Colombian preschoolers learn heart-healthy lessons with Sesame Street
When Sesame Street characters talk about healthy eating and exercise, your preschoolers may listen.
In a late-breaking clinical trial presented at the American Heart Association's Scientific Sessions 2013, preschoolers in Bogotá, Colombia participating in a structured curriculum that used Sesame Street's Healthy Habits for Life materials improved their knowledge, attitudes and habits related to a heart-healthy lifestyle. Also, the percentage of children at a healthy weight improved by 13 percent.
In 2006, Valentin Fuster, M.D., Ph.D., the study's principal investigator and Director of Mount Sinai Heart at The Mount Sinai Hospital in New York, partnered with Sesame Workshop, the nonprofit educational organization behind Sesame Street, to develop this campaign to promote cardiovascular health education in the developing countries. Colombia was selected as the pilot.

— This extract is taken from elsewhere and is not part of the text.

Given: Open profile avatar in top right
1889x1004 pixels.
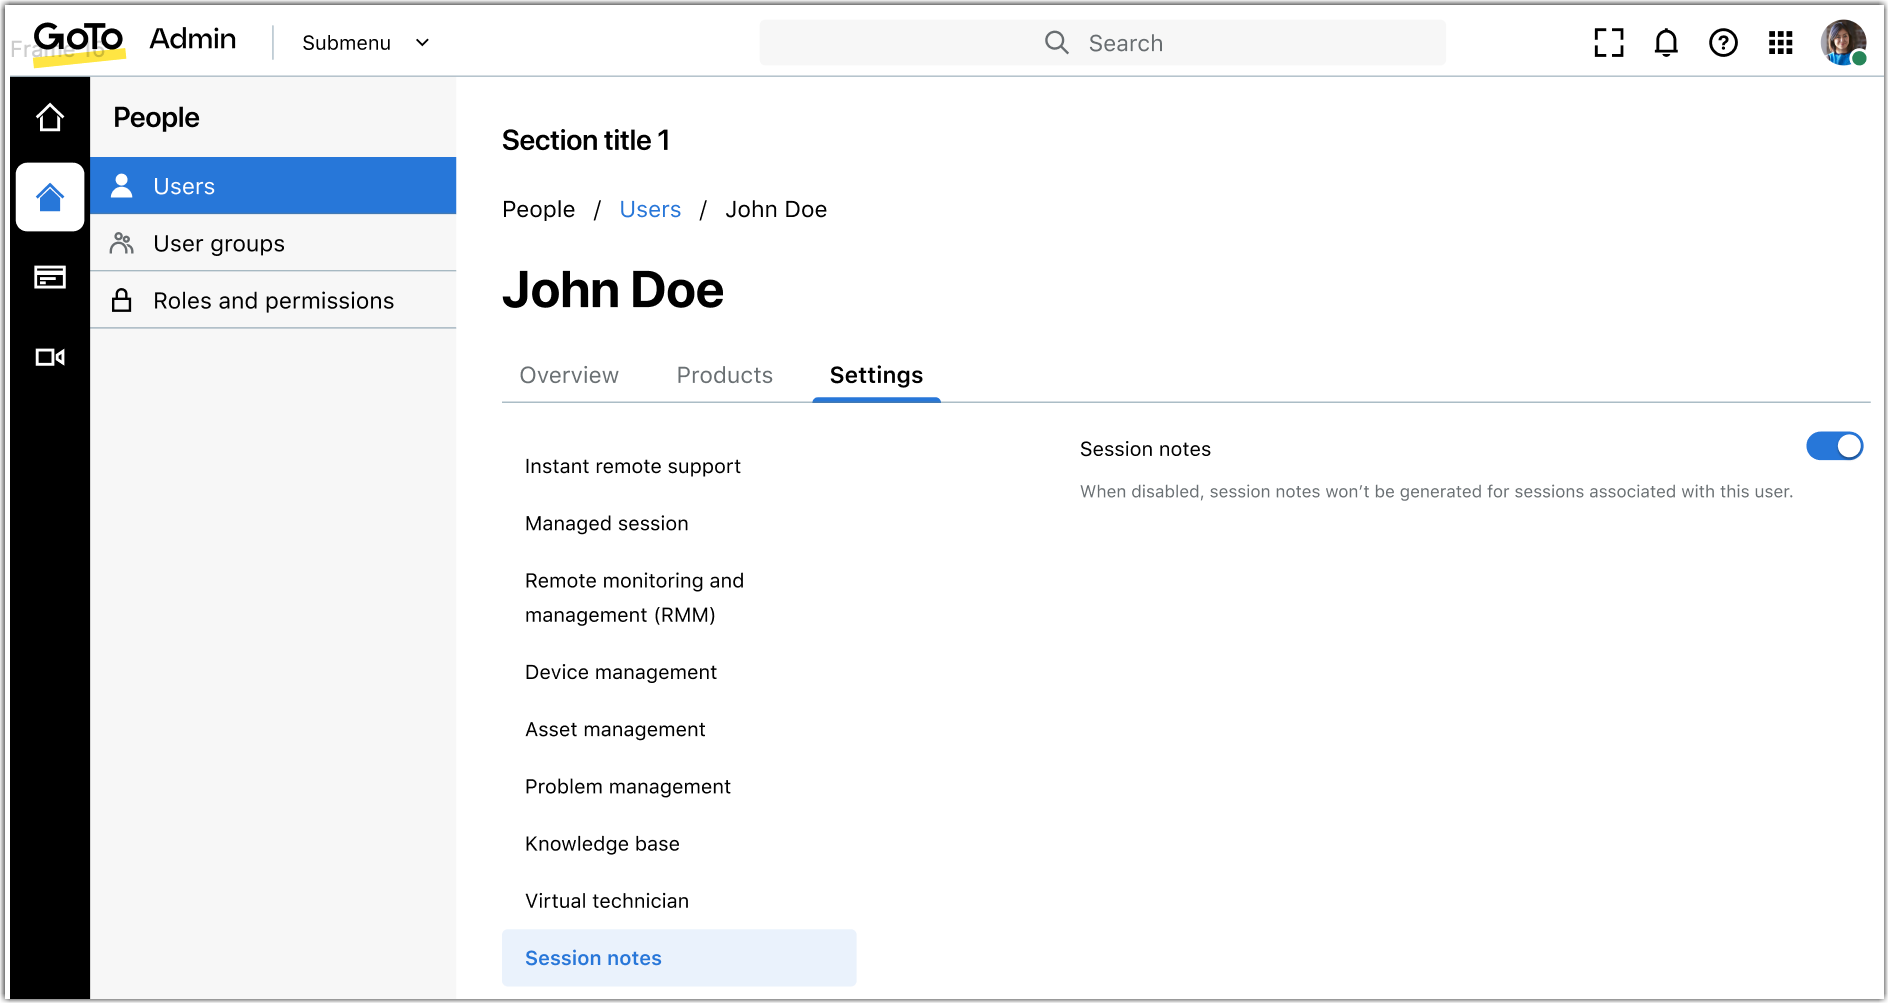Looking at the screenshot, I should pyautogui.click(x=1842, y=43).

"Cardiovascular health promotion should be started as early as possible and be integrated into all aspects of a child's life, including family and school," said Jaime Cespedes, M.D., co-author of the Promotion of Cardiovascular Health in Preschool Children study and director of the Pediatric Hospital at the Cardioinfantil Foundation Institute of Cardiology in Bogotá.
In a five-month school based intervention, Sesame Street characters introduced heart-healthy ideas and actions to three- to five-year-olds and their parents in 14 preschools in underprivileged neighborhoods in Bogotá. Topics included:
- Loving and caring for your body;
- Eating a variety of foods, with a rainbow of colorful fruits and vegetables as "everyday foods" and other foods (such as cookies) as "sometime" foods;
- Physical activity as a way to feel great and play with your friends, with opportunities for exercise in many settings.
Three years after the intervention, researchers retested 598 children and 475 parents:
- Compared to their scores prior to the program, the children's knowledge improved 15 percent, attitudes 51 percent, and heart-healthy habits 27 percent.
- The percentage of children at a healthy weight rose from 62 percent to 75 percent.
- Parents' increased knowledge and attitudes about heart-healthy behavior was smaller, but significant.
"As a result of our successful pilot intervention in Colombia, the program has also been implemented in Spain, where we have expanded our reach to 20,000 more children," Fuster said. "Additional countries are now joining in the implementation of this vital childhood intervention allowing for increased education about the benefits of a heart-healthy lifestyle to better protect our world's tiniest hearts."
In addition, Colombia researchers are developing an intervention targeted at children in rural preschools and another aimed at those in the elementary grades.